## Written exercise:
Reproduce every line below word for word, with no changes.

Records from a pointing dataset

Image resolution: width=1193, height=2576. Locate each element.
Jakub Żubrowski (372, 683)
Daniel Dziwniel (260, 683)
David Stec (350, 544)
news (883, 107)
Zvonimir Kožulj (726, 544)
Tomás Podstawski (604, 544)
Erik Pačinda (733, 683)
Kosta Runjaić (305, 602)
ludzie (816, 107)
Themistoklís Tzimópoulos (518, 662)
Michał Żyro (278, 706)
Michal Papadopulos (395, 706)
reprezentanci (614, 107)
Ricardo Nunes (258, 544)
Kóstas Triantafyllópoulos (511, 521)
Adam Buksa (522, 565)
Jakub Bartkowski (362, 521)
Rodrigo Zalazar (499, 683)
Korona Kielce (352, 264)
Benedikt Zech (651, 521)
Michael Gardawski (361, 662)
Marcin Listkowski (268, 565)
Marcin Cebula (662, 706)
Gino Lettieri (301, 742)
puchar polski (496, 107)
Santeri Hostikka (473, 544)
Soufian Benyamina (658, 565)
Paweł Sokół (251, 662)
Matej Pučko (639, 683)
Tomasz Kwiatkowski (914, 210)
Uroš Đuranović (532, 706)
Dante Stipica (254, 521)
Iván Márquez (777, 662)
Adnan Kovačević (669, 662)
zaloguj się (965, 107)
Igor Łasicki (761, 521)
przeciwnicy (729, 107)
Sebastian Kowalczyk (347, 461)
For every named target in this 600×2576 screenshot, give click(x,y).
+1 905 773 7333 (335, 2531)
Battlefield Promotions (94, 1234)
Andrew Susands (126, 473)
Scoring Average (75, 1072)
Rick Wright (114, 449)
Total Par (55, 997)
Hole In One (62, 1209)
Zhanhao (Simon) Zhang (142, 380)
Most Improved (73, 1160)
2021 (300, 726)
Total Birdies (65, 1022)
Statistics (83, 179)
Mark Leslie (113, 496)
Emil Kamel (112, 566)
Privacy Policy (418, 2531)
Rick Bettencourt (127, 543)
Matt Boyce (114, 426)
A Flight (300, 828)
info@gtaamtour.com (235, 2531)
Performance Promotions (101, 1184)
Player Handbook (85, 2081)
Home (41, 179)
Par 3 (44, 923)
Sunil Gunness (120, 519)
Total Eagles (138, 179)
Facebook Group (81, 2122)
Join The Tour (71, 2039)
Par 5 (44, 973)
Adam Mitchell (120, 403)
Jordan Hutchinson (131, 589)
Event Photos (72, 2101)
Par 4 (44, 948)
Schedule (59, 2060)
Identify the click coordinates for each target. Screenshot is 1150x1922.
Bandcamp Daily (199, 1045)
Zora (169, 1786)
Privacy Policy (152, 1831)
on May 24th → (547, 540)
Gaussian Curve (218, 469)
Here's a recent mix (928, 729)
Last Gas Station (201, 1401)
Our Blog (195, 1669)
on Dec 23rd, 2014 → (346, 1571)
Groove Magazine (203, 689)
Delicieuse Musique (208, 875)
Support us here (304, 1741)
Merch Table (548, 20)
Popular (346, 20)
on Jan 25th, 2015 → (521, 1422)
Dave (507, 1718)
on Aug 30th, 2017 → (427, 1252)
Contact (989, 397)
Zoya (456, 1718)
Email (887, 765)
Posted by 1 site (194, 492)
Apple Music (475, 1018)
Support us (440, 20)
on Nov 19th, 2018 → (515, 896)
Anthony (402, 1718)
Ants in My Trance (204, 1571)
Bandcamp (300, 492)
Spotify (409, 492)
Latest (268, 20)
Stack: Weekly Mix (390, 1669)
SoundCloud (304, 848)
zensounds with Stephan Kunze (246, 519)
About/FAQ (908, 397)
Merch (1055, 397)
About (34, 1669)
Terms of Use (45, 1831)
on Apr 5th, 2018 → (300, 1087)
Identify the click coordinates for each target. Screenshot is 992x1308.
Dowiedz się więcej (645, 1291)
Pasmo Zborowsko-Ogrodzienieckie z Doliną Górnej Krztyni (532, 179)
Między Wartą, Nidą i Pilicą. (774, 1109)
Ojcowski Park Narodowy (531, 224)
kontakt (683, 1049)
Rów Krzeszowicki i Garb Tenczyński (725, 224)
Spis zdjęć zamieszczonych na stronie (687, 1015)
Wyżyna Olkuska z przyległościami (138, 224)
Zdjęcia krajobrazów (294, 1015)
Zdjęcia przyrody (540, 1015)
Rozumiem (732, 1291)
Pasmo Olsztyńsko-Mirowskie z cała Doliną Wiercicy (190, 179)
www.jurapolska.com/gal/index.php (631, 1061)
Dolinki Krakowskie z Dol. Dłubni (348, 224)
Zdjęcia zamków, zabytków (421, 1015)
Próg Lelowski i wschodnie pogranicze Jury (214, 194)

## Task response:
Image resolution: width=1193, height=2576. Locate each element.
Jakub Żubrowski (372, 683)
Daniel Dziwniel (260, 683)
David Stec (350, 544)
news (883, 107)
Zvonimir Kožulj (726, 544)
Tomás Podstawski (604, 544)
Erik Pačinda (733, 683)
Kosta Runjaić (305, 602)
ludzie (816, 107)
Themistoklís Tzimópoulos (518, 662)
Michał Żyro (278, 706)
Michal Papadopulos (395, 706)
reprezentanci (614, 107)
Ricardo Nunes (258, 544)
Kóstas Triantafyllópoulos (511, 521)
Adam Buksa (522, 565)
Jakub Bartkowski (362, 521)
Rodrigo Zalazar (499, 683)
Korona Kielce (352, 264)
Benedikt Zech (651, 521)
Michael Gardawski (361, 662)
Marcin Listkowski (268, 565)
Marcin Cebula (662, 706)
Gino Lettieri (301, 742)
puchar polski (496, 107)
Santeri Hostikka (473, 544)
Soufian Benyamina (658, 565)
Paweł Sokół (251, 662)
Matej Pučko (639, 683)
Tomasz Kwiatkowski (914, 210)
Uroš Đuranović (532, 706)
Dante Stipica (254, 521)
Iván Márquez (777, 662)
Adnan Kovačević (669, 662)
zaloguj się (965, 107)
Igor Łasicki (761, 521)
przeciwnicy (729, 107)
Sebastian Kowalczyk (347, 461)
For every named target in this 600×2576 screenshot, give click(x,y).
+1 905 773 7333 (335, 2531)
Battlefield Promotions (94, 1234)
Andrew Susands (126, 473)
Scoring Average (75, 1072)
Rick Wright (114, 449)
Total Par (55, 997)
Hole In One (62, 1209)
Zhanhao (Simon) Zhang (142, 380)
Most Improved (73, 1160)
2021 (300, 726)
Total Birdies (65, 1022)
Statistics (83, 179)
Mark Leslie (113, 496)
Emil Kamel (112, 566)
Privacy Policy (418, 2531)
Rick Bettencourt (127, 543)
Matt Boyce (114, 426)
A Flight (300, 828)
info@gtaamtour.com (235, 2531)
Performance Promotions (101, 1184)
Player Handbook (85, 2081)
Home (41, 179)
Par 3 (44, 923)
Sunil Gunness (120, 519)
Total Eagles (138, 179)
Facebook Group (81, 2122)
Join The Tour (71, 2039)
Par 5 (44, 973)
Adam Mitchell (120, 403)
Jordan Hutchinson (131, 589)
Event Photos (72, 2101)
Par 4 (44, 948)
Schedule (59, 2060)
Identify the click coordinates for each target. Screenshot is 1150x1922.
Bandcamp Daily (199, 1045)
Zora (169, 1786)
Privacy Policy (152, 1831)
on May 24th → (547, 540)
Gaussian Curve (218, 469)
Here's a recent mix (928, 729)
Last Gas Station (201, 1401)
Our Blog (195, 1669)
on Dec 23rd, 2014 → (346, 1571)
Groove Magazine (203, 689)
Delicieuse Musique (208, 875)
Support us here (304, 1741)
Merch Table (548, 20)
Popular (346, 20)
on Jan 25th, 2015 → (521, 1422)
Dave (507, 1718)
on Aug 30th, 2017 → (427, 1252)
Contact (989, 397)
Zoya (456, 1718)
Email (887, 765)
Posted by 1 site (194, 492)
Apple Music (475, 1018)
Support us (440, 20)
on Nov 19th, 2018 → (515, 896)
Anthony (402, 1718)
Ants in My Trance (204, 1571)
Bandcamp (300, 492)
Spotify (409, 492)
Latest (268, 20)
Stack: Weekly Mix (390, 1669)
SoundCloud (304, 848)
zensounds with Stephan Kunze (246, 519)
About/FAQ (908, 397)
Merch (1055, 397)
About (34, 1669)
Terms of Use (45, 1831)
on Apr 5th, 2018 → (300, 1087)
Identify the click coordinates for each target. Screenshot is 992x1308.
Dowiedz się więcej (645, 1291)
Pasmo Zborowsko-Ogrodzienieckie z Doliną Górnej Krztyni (532, 179)
Między Wartą, Nidą i Pilicą. (774, 1109)
Ojcowski Park Narodowy (531, 224)
kontakt (683, 1049)
Rów Krzeszowicki i Garb Tenczyński (725, 224)
Spis zdjęć zamieszczonych na stronie (687, 1015)
Wyżyna Olkuska z przyległościami (138, 224)
Zdjęcia krajobrazów (294, 1015)
Zdjęcia przyrody (540, 1015)
Rozumiem (732, 1291)
Pasmo Olsztyńsko-Mirowskie z cała Doliną Wiercicy (190, 179)
www.jurapolska.com/gal/index.php (631, 1061)
Dolinki Krakowskie z Dol. Dłubni (348, 224)
Zdjęcia zamków, zabytków (421, 1015)
Próg Lelowski i wschodnie pogranicze Jury (214, 194)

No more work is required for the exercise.